本文:
WiFi6は最大通信速度の理論値が9.6Gbpsなので快適に使えるし、混み合った回線(多くの人と共有するWiFi)でもスムーズに使えます。
セキュリティ
HPのビジネスノートにはHP独自のセキュリティが多く搭載されているので、安心してパソコンを使うことができます。
- HP Sure Sense・・・ディープラーニングを活用したリアルタイム検知機能があり、悪意のあるファイルを検出し、マルウェア、ゼロディ攻撃、ランサムウェアなどからPCを守るセキュリティ機能
- HP BIOSphere Gen5・・・ウイルスやマルウェアによる不正なBIOSの書き換えや、破損からシステムを保護
- HP Sure Click・・・Web閲覧のセキュリティ強化で、タブを閉じるだけでマルウェアが消滅する
- HP Sure Start・・・自動復旧機能で攻撃を受けても自動でリカバリ
- HP Client Security Software・・・パスワード関係などのセキュリティ機能
- HP Secure Erase・・・BIOSの中のSecure Eraseを使って内蔵ドライブのデータを完全に削除することが出来る
- セキュリティロックケーブルスロット・・・盗難や持ち運び防止用のセキュリティワイヤーを使うスロット
- TPM・・・独立して機能するチップで、パスワードなどの重要情報を格納できる
- Windows Defender・・・Windows搭載のセキュリティ機能で、マルウェアなどのウイルスからパソコンを守ってくれる
容量無制限のクラウド(AOS BOX Cool)
容量無制限・全自動のクラウドバックアップで、データを安全に保管が出来ます。AOSBOX Coolは一般販売を停止して、HPなどのパソコンを購入したときのみ契約ができるので、利用した方がいいです。
私はHPのパソコンを買ったときにこれをつけなくて、あとあと購入すればいいやと思っていたのですが、2020年3月ごろに一般販売を停止していたので使えませんでした。
条件なしで容量無料ってほとんどないので、すごくお勧めです。
インターフェイス
- MicroSDカードスロット
- ドッキングステーションコネクター
- VGAポート
- ネットワークポート(RJ45)

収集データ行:
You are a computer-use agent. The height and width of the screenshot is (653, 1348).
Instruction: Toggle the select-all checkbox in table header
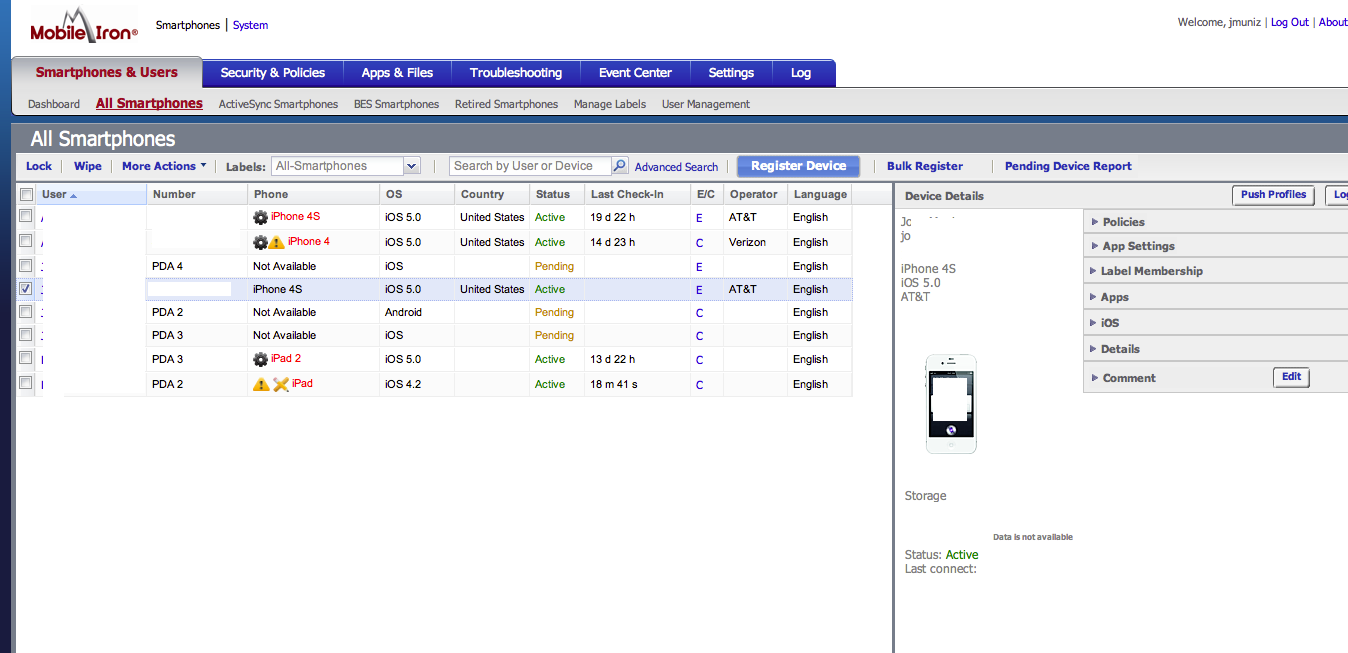tap(27, 194)
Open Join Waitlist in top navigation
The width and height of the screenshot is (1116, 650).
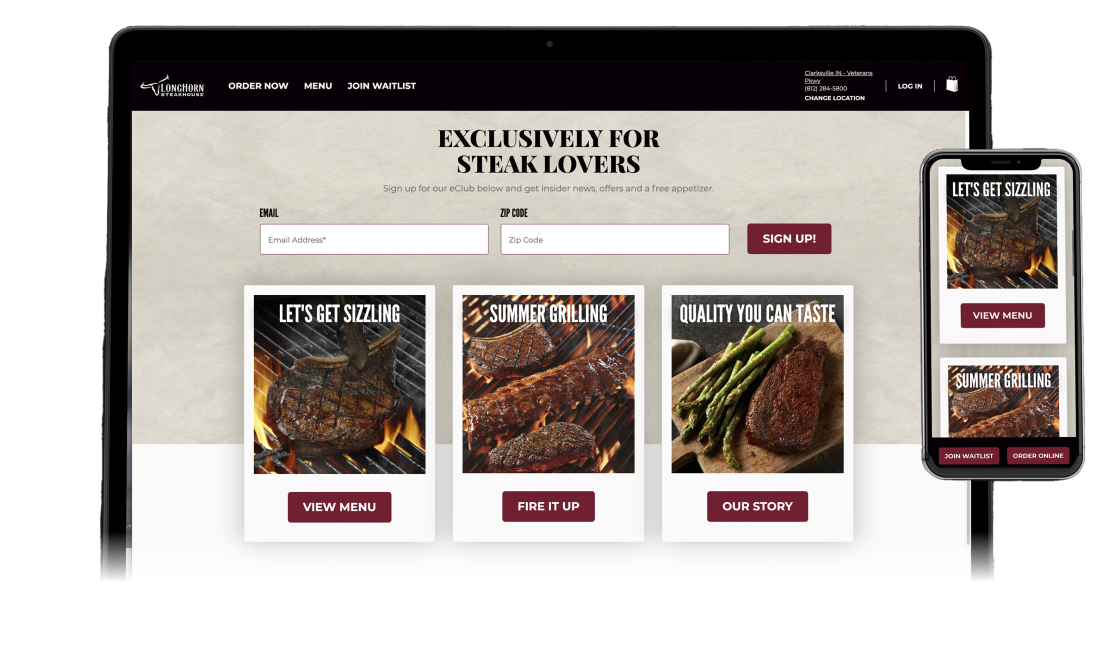click(381, 85)
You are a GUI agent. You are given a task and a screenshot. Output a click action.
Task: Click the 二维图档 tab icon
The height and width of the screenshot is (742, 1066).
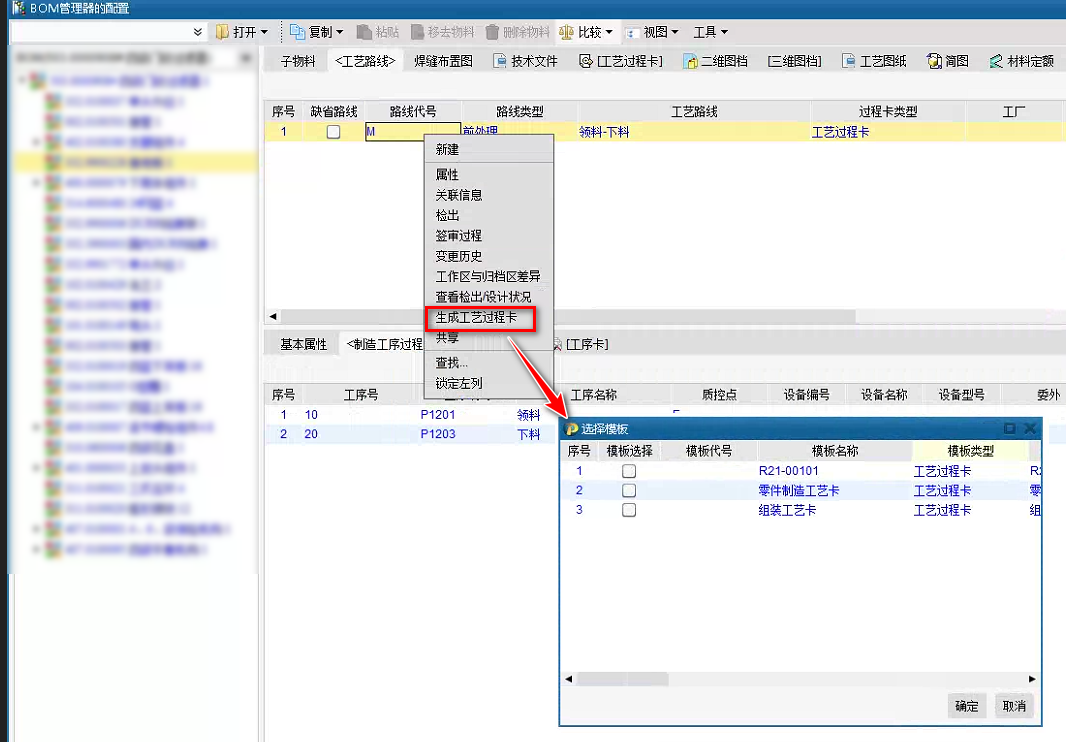click(x=690, y=61)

問題文:
本文のうち、「WiFi6は最大通信速度の理」から「ので、利用した方がいいです。」までを一字も変えずにすべて書き写してください。

解答:
WiFi6は最大通信速度の理論値が9.6Gbpsなので快適に使えるし、混み合った回線(多くの人と共有するWiFi)でもスムーズに使えます。
セキュリティ
HPのビジネスノートにはHP独自のセキュリティが多く搭載されているので、安心してパソコンを使うことができます。
- HP Sure Sense・・・ディープラーニングを活用したリアルタイム検知機能があり、悪意のあるファイルを検出し、マルウェア、ゼロディ攻撃、ランサムウェアなどからPCを守るセキュリティ機能
- HP BIOSphere Gen5・・・ウイルスやマルウェアによる不正なBIOSの書き換えや、破損からシステムを保護
- HP Sure Click・・・Web閲覧のセキュリティ強化で、タブを閉じるだけでマルウェアが消滅する
- HP Sure Start・・・自動復旧機能で攻撃を受けても自動でリカバリ
- HP Client Security Software・・・パスワード関係などのセキュリティ機能
- HP Secure Erase・・・BIOSの中のSecure Eraseを使って内蔵ドライブのデータを完全に削除することが出来る
- セキュリティロックケーブルスロット・・・盗難や持ち運び防止用のセキュリティワイヤーを使うスロット
- TPM・・・独立して機能するチップで、パスワードなどの重要情報を格納できる
- Windows Defender・・・Windows搭載のセキュリティ機能で、マルウェアなどのウイルスからパソコンを守ってくれる
容量無制限のクラウド(AOS BOX Cool)
容量無制限・全自動のクラウドバックアップで、データを安全に保管が出来ます。AOSBOX Coolは一般販売を停止して、HPなどのパソコンを購入したときのみ契約ができるので、利用した方がいいです。